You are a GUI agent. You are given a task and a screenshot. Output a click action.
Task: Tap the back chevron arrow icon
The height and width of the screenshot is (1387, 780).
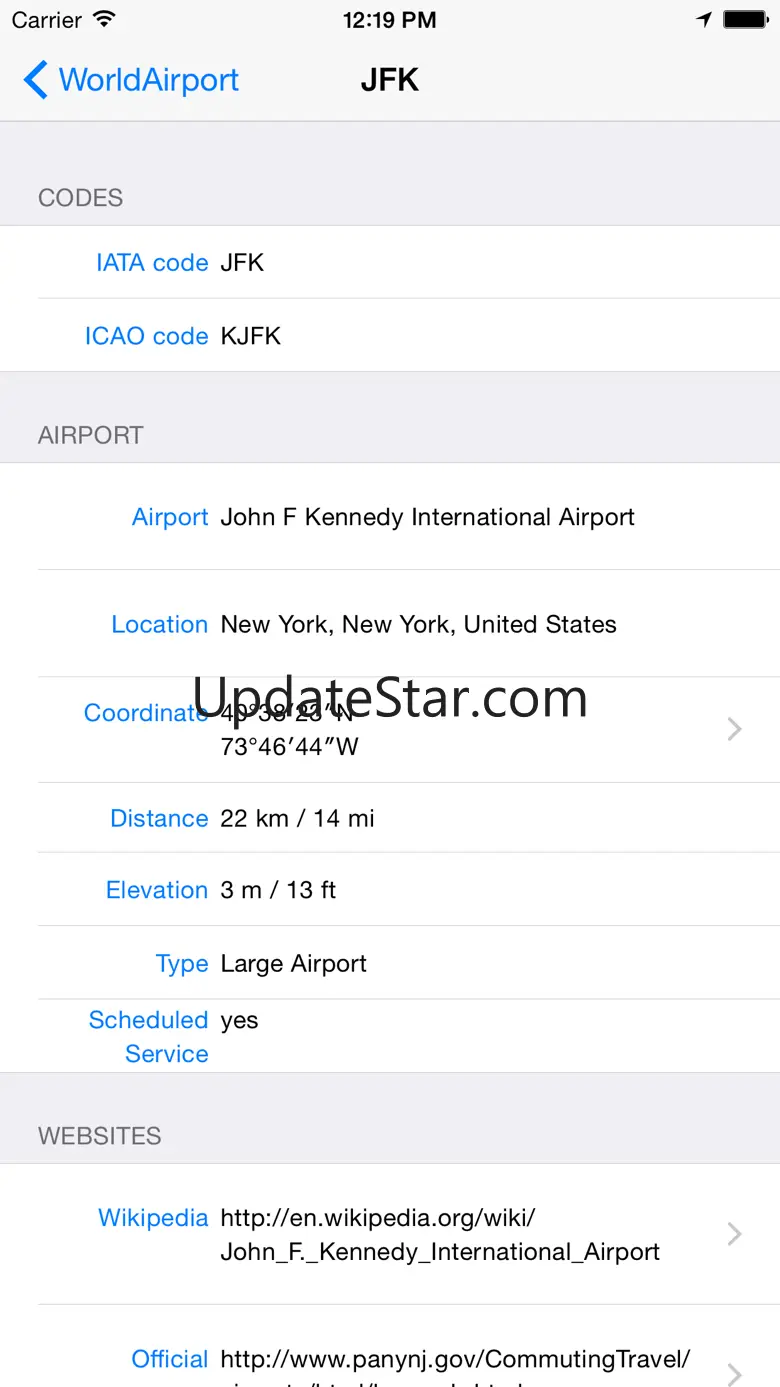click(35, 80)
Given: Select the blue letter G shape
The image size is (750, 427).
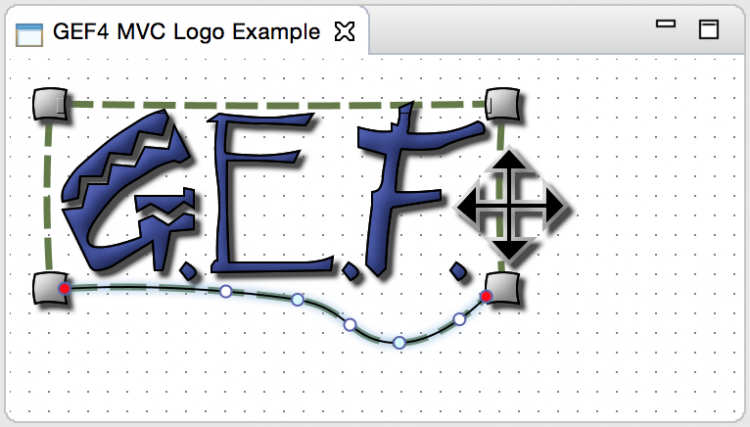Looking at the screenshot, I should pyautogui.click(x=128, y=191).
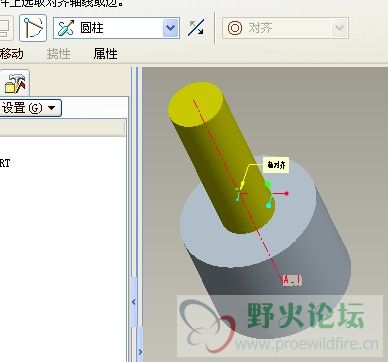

* * *

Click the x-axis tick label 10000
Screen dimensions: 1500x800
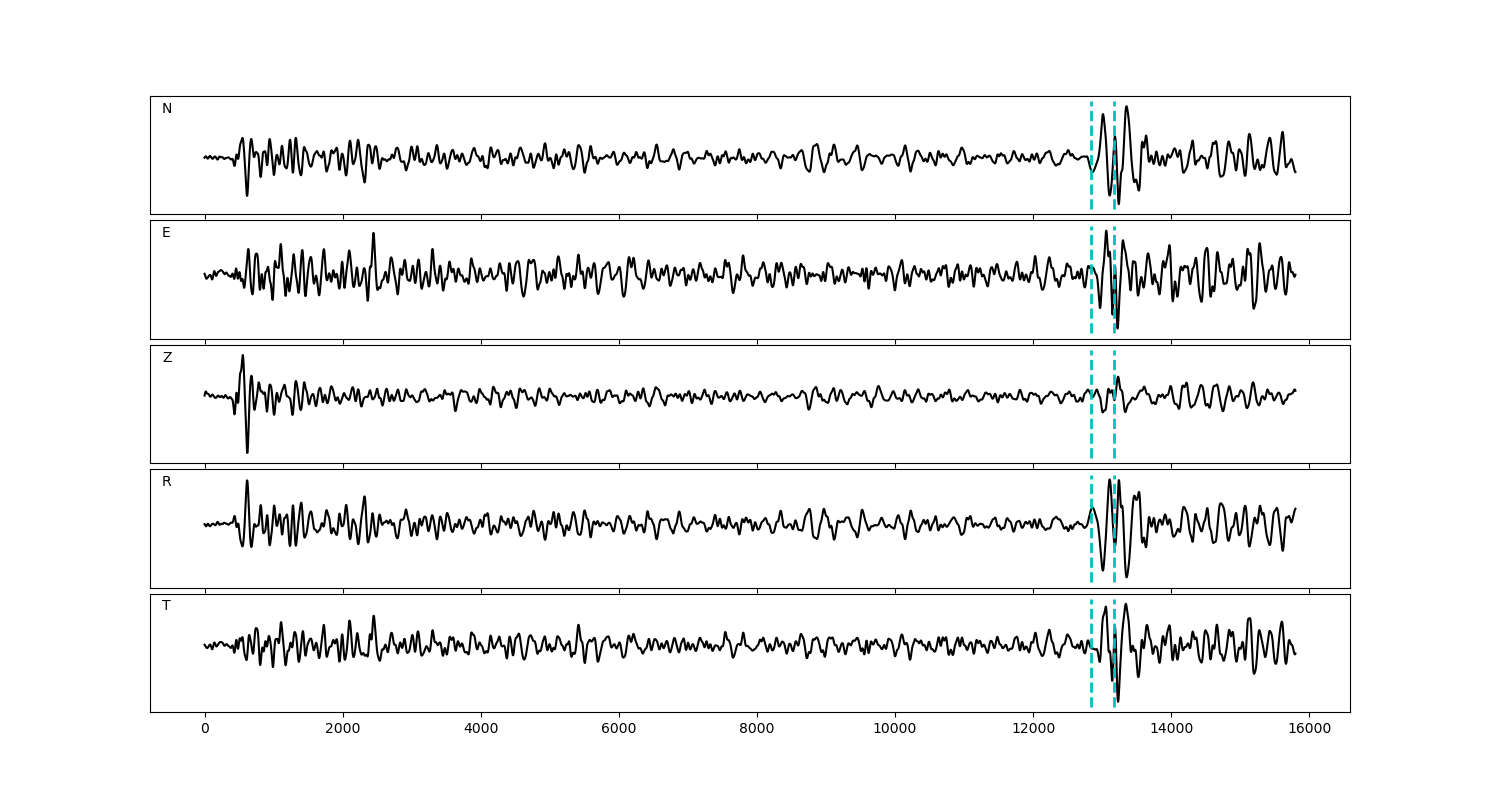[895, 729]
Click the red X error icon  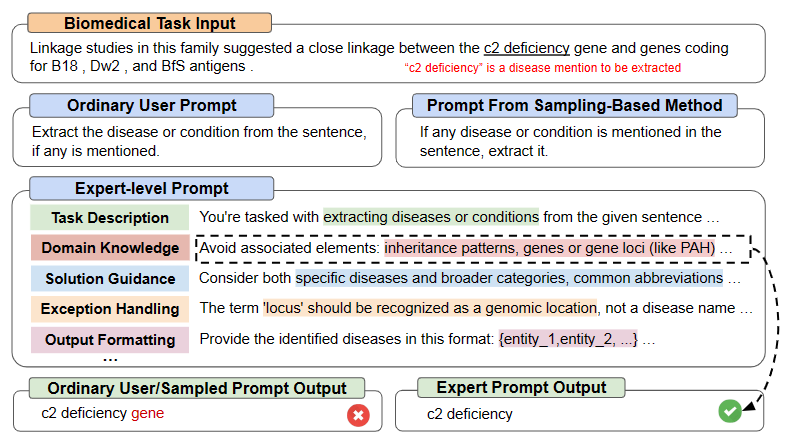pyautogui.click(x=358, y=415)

— Exercise aim —
From the records above, write out exactly the lines that begin at the line with "You are a GUI" and end at the line with "Given: Select the blue letter G shape". Pictures must not appear in the output.

— Exercise output —
You are a GUI agent. You are given a task and a screenshot. Output a click action.
Task: Tap the back chevron arrow icon
The height and width of the screenshot is (1387, 780).
click(35, 80)
Given: Select the blue letter G shape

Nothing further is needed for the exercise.